Дымка заструилась над ее головой. Она едва заметила ее, потому что у края поляны появилась новая тень. "Джимми!.." - вырвалось у нее.
- Мама... - он протянул руки. Лунный свет сверкнул в его глазах. Она бросила оружие и побежала к нему.
Шерринфорд метнулся наперерез. Джимми бросился в кустарник, Барбро вломилась следом, цепляясь за когтистые ветки. Затем ее схватили и понесли.
Перешагнув через пленника, Шерринфорд отрегулировал свет, чтобы наружный не попадал в салон. Юноша зажмурился под бесцветным блеском.
- Ты будешь говорить, - сказал человек. Несмотря на перекошенное лицо, он говорил спокойно.

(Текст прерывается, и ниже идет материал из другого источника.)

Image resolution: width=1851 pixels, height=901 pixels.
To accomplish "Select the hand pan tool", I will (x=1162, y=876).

Юноша глянул на него сквозь спутанные волосы. Ссадина багровела на его подбородке. Он почти сумел удрать, пока Шерринфорд гнался за женщиной и упустил ее. Вернувшись, детектив едва поймал его, и для вежливости времени было мало: подкрепление аутлингов могло нагрянуть в любую минуту. Шерринфорд оглушил парня и приволок в вездеход.
Теперь он сидел, прикрученный к креслу.
Он сплюнул.
- Говорить с тобой, туша мяса?!... - Пот стекал с него, глаза без конца шарили по металлу, ставшему его клеткой.

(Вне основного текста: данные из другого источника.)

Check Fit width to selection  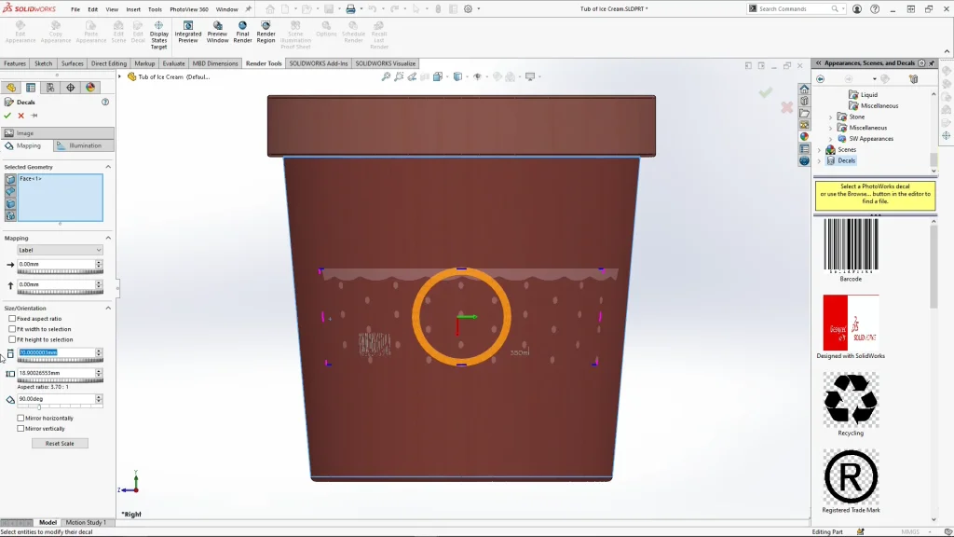[x=12, y=329]
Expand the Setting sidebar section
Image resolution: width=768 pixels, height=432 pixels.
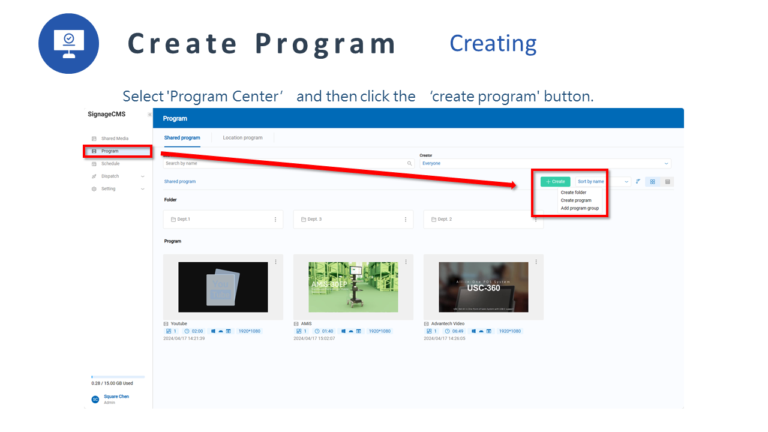142,189
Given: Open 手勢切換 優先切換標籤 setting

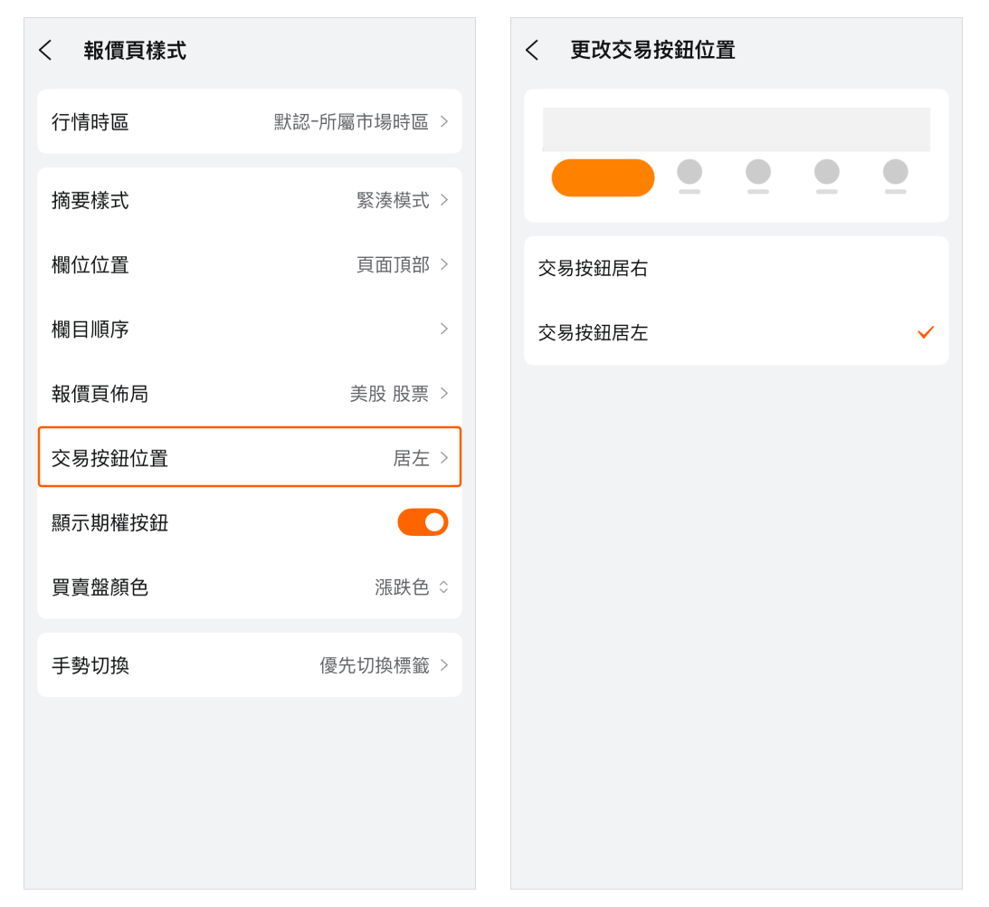Looking at the screenshot, I should (250, 665).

- Скажи, как мне тебя называть.
- И дать тебе заклясть меня?
- Мое имя - Эрик. Если ты не даешь мне выбора, я буду звать тебя... м-мм... Черт лесной.

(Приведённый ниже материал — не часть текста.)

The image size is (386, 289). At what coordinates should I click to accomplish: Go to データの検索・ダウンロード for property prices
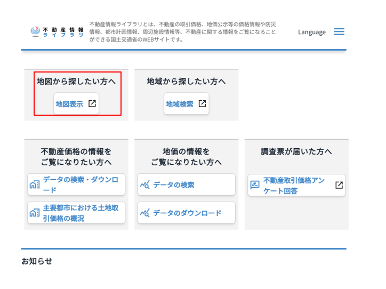[81, 184]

- Что?.. - Как бы он ни был агрессивен, все равно это был еще подросток. - Ладно. Пасущий Туман. - Певучий акцент в его английской речи лишь почеркивал озлобленность. - Но это не имя, а только значение. Только кличка, не больше.
- Ага, ты скрываешь тайное имя, которое считаешь настоящим?
- Она дала мне его. Я сам не знаю, каково оно. Она знает истинные имена всего сущего.
Шерринфорд поднял брови: - Она?..
- Та, Что Царит. Да простит Она, я не могу сделать знак почтения со связанными руками. Некоторые из захватчиков называли ее Царицей Воздуха и Мрака.
- Вот как... - Шерринфорд достал табак и трубку. Он дал молчанию затянуться, пока не зажег ее. Затем он сказал: - Признаю, что Древний Народ застал меня врасплох. Не ждал я, что у вас в банде есть такие участники. Все, что я смог узнать, говорит о том, что здесь действуют на мой род - и на твой, парень! - воровством, обманом, мороком.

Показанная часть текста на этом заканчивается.